**** Material provided

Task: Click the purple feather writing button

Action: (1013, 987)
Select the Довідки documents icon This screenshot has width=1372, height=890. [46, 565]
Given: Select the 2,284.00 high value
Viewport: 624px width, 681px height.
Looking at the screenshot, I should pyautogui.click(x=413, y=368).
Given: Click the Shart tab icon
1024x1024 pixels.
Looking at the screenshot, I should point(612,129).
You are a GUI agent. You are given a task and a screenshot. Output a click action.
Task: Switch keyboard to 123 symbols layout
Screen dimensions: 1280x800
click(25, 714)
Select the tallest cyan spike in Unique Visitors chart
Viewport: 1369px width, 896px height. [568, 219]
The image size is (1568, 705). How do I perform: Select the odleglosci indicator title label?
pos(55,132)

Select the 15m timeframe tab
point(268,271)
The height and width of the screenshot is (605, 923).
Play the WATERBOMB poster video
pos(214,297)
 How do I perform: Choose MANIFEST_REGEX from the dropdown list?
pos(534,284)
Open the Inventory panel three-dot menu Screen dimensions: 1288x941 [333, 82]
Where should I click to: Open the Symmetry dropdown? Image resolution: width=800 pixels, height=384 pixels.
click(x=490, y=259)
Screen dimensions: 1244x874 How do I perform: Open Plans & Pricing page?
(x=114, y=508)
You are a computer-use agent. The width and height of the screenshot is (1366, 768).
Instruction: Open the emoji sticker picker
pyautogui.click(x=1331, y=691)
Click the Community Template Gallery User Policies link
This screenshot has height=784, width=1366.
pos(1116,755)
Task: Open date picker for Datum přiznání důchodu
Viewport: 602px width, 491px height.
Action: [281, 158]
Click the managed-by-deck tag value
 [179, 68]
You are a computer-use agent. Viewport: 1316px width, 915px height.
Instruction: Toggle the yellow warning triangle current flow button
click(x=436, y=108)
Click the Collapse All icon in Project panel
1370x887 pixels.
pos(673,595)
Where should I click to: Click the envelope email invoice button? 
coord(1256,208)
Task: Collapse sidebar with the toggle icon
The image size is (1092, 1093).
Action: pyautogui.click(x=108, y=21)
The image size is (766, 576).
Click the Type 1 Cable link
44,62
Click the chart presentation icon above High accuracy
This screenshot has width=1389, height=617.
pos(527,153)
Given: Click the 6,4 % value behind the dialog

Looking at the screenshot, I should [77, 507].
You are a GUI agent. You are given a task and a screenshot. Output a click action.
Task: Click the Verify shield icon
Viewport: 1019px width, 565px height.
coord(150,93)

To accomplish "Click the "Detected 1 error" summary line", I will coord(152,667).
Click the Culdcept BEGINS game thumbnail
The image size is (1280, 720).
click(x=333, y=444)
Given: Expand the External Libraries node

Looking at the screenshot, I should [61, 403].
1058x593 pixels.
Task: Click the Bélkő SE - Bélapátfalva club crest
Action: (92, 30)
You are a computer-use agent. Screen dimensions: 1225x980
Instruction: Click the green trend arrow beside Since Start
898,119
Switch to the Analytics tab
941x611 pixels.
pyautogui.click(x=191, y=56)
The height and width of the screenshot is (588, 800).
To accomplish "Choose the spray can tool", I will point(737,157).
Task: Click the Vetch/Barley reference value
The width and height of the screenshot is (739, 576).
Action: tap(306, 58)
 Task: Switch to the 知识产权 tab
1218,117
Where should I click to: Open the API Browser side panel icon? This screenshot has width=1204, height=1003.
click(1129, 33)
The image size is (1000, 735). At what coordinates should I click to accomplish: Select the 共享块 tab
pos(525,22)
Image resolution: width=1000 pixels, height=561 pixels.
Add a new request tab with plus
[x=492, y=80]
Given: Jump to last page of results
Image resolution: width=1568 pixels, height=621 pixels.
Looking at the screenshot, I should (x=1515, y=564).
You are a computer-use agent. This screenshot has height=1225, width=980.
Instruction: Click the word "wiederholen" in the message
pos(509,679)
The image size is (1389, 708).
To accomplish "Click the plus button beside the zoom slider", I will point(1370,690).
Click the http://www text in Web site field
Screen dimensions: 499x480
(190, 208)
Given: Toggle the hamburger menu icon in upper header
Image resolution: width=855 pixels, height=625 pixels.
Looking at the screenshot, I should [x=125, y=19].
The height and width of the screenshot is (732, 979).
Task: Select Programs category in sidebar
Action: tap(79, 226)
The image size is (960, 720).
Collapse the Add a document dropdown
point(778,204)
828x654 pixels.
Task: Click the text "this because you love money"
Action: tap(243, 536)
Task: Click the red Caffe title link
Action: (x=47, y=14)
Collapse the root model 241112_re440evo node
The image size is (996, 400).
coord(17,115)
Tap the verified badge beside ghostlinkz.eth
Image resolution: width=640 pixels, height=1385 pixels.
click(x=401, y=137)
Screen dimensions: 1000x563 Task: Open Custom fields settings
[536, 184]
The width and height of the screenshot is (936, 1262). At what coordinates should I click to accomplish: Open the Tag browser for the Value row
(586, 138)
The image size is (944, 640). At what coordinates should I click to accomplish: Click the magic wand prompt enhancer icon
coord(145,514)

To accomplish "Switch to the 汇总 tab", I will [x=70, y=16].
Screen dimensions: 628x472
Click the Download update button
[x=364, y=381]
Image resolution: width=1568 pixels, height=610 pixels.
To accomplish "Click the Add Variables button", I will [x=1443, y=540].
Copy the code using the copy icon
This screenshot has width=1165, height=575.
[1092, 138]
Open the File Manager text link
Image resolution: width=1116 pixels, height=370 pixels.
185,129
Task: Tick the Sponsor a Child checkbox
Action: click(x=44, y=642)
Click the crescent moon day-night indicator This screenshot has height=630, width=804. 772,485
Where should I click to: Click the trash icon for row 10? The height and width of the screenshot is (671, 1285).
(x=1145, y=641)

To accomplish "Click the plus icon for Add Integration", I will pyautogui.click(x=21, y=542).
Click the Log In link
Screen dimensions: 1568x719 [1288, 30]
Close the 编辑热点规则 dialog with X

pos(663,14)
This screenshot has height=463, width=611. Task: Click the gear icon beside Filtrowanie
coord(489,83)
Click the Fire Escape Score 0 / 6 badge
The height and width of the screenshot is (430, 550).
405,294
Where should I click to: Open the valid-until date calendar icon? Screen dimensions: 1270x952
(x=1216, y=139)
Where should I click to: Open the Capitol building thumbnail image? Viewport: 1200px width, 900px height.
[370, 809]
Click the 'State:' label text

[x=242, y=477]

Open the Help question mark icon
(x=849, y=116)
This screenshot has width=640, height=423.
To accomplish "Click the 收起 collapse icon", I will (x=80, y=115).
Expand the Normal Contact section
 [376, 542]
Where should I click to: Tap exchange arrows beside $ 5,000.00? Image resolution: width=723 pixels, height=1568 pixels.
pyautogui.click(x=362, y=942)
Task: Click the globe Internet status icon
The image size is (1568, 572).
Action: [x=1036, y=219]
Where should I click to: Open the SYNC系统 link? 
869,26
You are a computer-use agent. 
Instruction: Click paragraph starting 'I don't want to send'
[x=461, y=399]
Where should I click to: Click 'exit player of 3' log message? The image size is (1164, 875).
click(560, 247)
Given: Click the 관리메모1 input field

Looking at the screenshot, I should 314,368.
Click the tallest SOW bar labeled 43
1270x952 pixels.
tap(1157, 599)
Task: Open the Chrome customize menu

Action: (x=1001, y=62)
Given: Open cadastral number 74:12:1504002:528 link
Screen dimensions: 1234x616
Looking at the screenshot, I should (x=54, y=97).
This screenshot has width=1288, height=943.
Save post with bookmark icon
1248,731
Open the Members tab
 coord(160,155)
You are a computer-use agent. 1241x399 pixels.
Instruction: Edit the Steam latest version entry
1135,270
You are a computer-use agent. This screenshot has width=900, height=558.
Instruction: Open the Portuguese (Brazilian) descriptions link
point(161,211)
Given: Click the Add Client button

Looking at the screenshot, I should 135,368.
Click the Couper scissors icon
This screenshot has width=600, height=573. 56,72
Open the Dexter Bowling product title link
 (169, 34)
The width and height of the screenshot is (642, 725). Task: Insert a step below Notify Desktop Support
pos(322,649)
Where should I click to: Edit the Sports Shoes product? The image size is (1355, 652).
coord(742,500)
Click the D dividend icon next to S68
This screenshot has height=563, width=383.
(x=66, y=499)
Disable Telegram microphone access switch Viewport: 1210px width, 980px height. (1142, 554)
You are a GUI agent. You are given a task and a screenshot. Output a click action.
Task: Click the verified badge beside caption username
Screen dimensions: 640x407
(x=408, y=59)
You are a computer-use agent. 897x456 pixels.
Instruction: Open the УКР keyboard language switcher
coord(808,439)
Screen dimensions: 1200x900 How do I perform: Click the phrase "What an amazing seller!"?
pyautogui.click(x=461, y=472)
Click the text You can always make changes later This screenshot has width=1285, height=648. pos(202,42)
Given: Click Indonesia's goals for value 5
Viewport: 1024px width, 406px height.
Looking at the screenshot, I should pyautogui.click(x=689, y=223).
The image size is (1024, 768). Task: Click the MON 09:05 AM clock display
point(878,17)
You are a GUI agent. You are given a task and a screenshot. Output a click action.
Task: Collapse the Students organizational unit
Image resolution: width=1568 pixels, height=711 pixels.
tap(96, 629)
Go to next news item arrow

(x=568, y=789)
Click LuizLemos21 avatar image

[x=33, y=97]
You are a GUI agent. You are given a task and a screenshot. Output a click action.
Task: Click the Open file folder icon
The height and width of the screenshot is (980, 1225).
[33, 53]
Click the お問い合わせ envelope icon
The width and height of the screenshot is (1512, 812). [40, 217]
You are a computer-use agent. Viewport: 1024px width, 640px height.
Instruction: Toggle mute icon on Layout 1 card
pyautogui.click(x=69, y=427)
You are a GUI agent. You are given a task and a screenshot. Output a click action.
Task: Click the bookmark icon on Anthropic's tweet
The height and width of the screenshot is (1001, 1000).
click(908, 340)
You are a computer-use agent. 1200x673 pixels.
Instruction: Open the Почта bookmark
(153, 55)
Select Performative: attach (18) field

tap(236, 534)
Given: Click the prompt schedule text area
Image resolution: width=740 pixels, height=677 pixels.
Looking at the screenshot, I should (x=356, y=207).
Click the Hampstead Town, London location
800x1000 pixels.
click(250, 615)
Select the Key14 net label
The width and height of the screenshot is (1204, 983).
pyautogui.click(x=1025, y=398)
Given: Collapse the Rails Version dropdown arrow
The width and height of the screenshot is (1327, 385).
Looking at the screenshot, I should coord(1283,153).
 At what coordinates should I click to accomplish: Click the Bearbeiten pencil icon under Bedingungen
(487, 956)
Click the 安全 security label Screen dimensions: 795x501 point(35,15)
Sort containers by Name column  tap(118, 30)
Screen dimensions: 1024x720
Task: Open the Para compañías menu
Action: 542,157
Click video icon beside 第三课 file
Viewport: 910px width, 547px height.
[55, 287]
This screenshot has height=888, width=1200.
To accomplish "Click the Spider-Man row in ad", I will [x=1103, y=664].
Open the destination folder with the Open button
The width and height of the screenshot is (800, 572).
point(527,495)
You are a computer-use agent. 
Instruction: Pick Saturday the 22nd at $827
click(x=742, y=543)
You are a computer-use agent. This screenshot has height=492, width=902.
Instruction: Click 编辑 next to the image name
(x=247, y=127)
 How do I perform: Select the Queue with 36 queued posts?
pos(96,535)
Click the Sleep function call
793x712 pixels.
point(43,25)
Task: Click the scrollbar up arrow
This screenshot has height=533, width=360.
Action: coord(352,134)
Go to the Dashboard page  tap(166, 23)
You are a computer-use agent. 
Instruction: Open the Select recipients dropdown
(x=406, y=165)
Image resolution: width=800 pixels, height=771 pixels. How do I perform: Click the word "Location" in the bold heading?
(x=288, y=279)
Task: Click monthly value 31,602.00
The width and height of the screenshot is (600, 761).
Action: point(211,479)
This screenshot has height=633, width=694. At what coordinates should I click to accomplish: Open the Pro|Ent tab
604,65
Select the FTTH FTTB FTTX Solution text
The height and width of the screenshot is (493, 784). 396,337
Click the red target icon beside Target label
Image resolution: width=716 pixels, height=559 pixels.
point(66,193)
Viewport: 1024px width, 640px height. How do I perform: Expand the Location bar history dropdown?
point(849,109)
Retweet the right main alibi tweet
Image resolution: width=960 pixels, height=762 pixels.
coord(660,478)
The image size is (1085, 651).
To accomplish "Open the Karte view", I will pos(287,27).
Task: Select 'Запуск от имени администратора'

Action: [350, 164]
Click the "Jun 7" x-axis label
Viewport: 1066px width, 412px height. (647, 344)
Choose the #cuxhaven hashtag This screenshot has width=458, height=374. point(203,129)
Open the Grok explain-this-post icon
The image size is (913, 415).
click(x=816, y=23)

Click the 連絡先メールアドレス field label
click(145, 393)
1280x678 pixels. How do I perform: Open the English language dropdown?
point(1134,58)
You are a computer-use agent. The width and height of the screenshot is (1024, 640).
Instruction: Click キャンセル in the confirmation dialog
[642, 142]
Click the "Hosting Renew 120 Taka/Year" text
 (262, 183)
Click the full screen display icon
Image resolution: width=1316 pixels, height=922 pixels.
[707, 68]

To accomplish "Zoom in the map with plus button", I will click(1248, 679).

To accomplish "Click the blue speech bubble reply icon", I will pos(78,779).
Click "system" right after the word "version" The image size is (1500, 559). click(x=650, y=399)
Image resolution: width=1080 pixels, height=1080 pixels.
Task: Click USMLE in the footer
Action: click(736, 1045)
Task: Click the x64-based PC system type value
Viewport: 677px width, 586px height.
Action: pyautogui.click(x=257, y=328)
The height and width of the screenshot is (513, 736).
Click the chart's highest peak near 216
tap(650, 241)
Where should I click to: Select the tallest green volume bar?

********

What you return must be an exact retyping of the lines above starting at the line with "Screen dimensions: 640x407" and ending at the line with "Given: Click Indonesia's goals for value 5", and nothing besides.

Screen dimensions: 640x407
(x=408, y=59)
You are a computer-use agent. 897x456 pixels.
Instruction: Open the УКР keyboard language switcher
coord(808,439)
Screen dimensions: 1200x900 How do I perform: Click the phrase "What an amazing seller!"?
pyautogui.click(x=461, y=472)
Click the text You can always make changes later This screenshot has width=1285, height=648. pos(202,42)
Given: Click Indonesia's goals for value 5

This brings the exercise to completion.